The vagaries of the government's controversial control orders were highlighted yesterday when a judge was forced to send an alleged international terrorist back to jail in spite of fears that the man would take his own life.

Mahmoud Abu Rideh, who suffers from a severe personality disorder, was sent to Brixton prison last week after he handed himself in at a police station in Fulham, west London, saying he did not want to wear the electronic tag his order stipulated should be round his leg from 7am to 7pm.

Yesterday he pleaded not guilty to breaching his restrictive order. Since he has been in Brixton he has twice tried to kill himself.
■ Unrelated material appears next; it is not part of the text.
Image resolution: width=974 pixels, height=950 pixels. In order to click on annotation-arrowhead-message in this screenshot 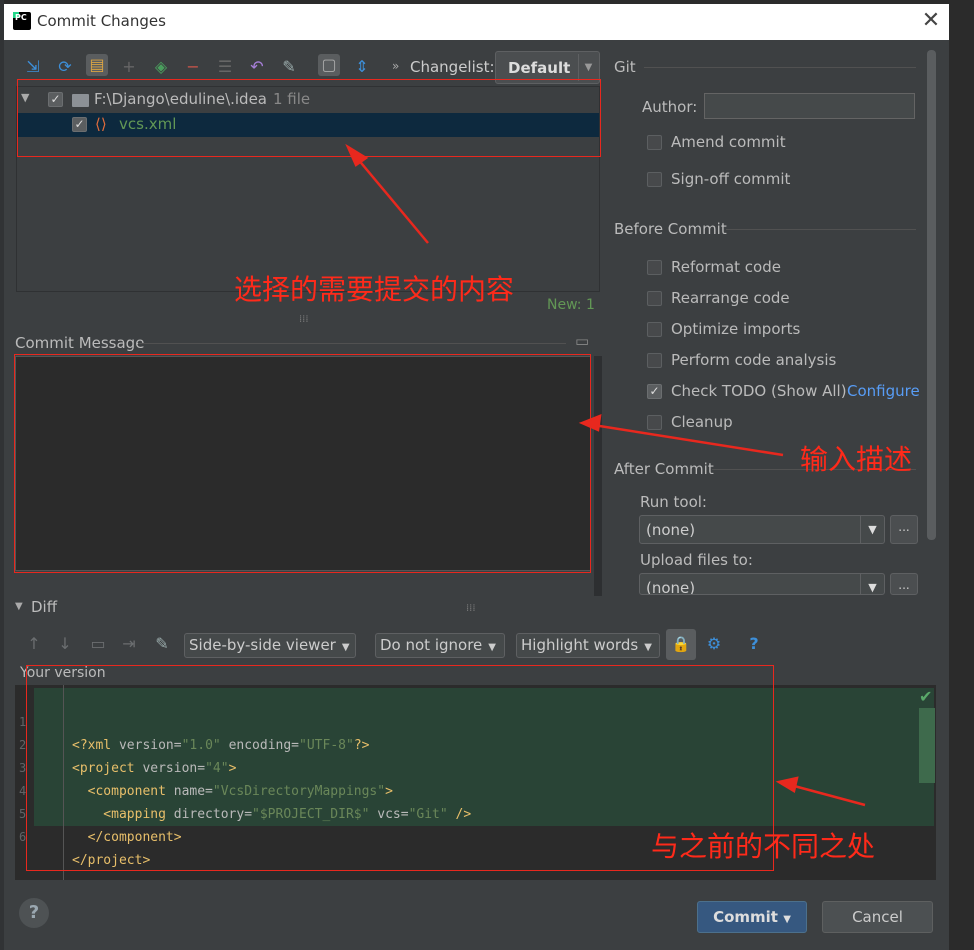, I will do `click(590, 423)`.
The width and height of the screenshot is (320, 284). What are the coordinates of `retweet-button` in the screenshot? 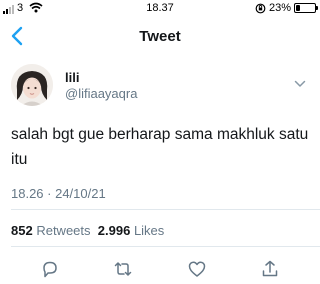 It's located at (123, 269).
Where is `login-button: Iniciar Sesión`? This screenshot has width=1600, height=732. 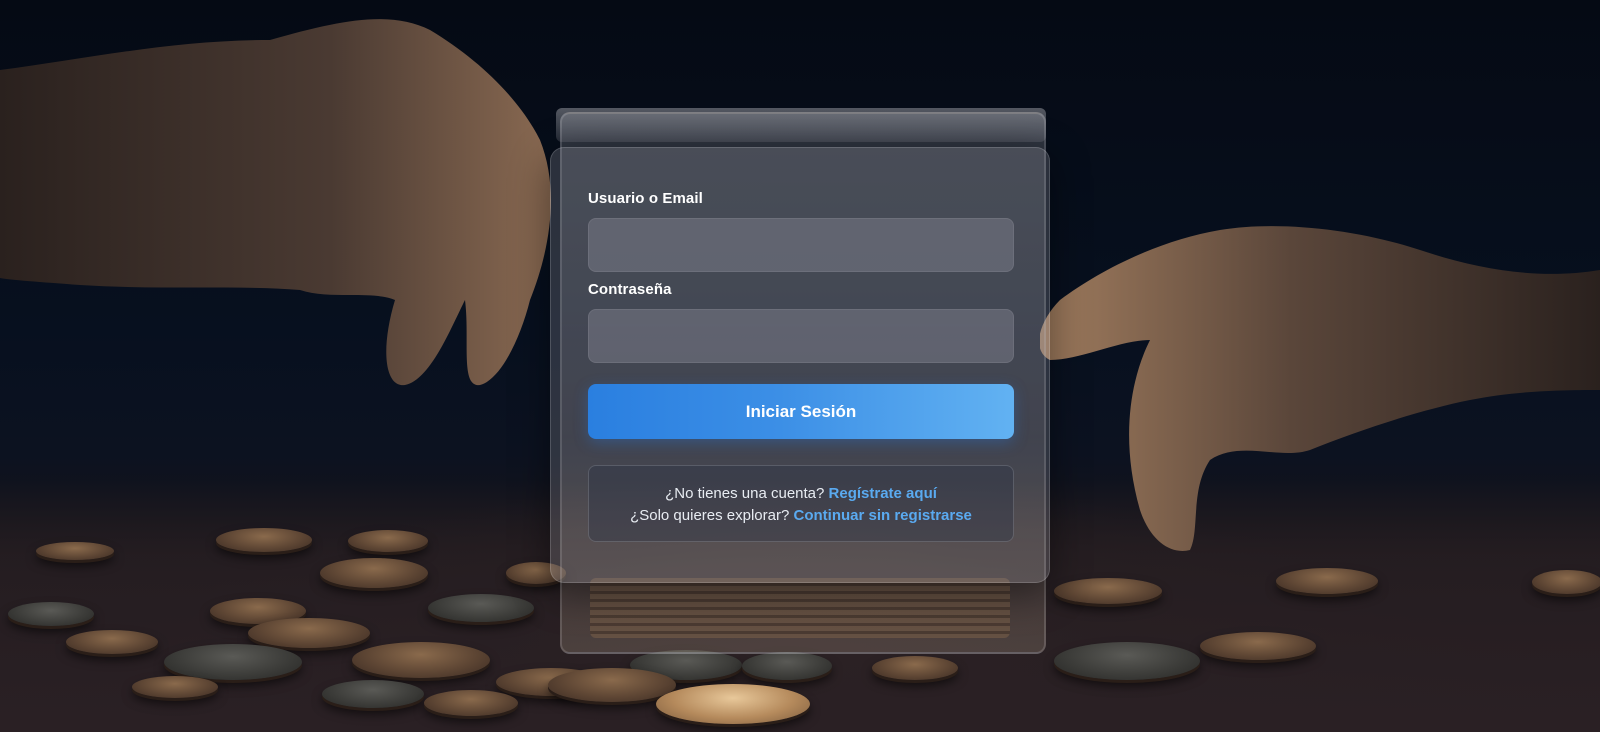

He has apparently been released again since then, but is still under a control order. The Sun appears to only have Rideh himself's word that he got into the public gallery, and seeing as it is apparent that he is either mentally ill or has a severe personality disorder, such statements should not be taken uncritically. As the Guardian articles make clear, the only person who this man is a threat to is himself. He is also under near permanent surveillance.

How convenient that this should come to light just as the Labour peerages for loans scandal is reaching its height, with the true amount of money lent them which was not declared being close to £14 million, and with John Prescott and Gordon Brown also not being informed of the loans. Isn't it strange that the Sun nearly always comes up with a "scandal" just as the government faces real trouble? It almost makes you wonder if they are being fed these stories from within Downing Street, just as it was strange how the Sun managed to gain a copy of the Hutton report the night before its findings were published. The Downing Street Echo, even in these days of Tory challenge, still seems to be staying loyal to the Blairs. For how much longer is anyone's guess.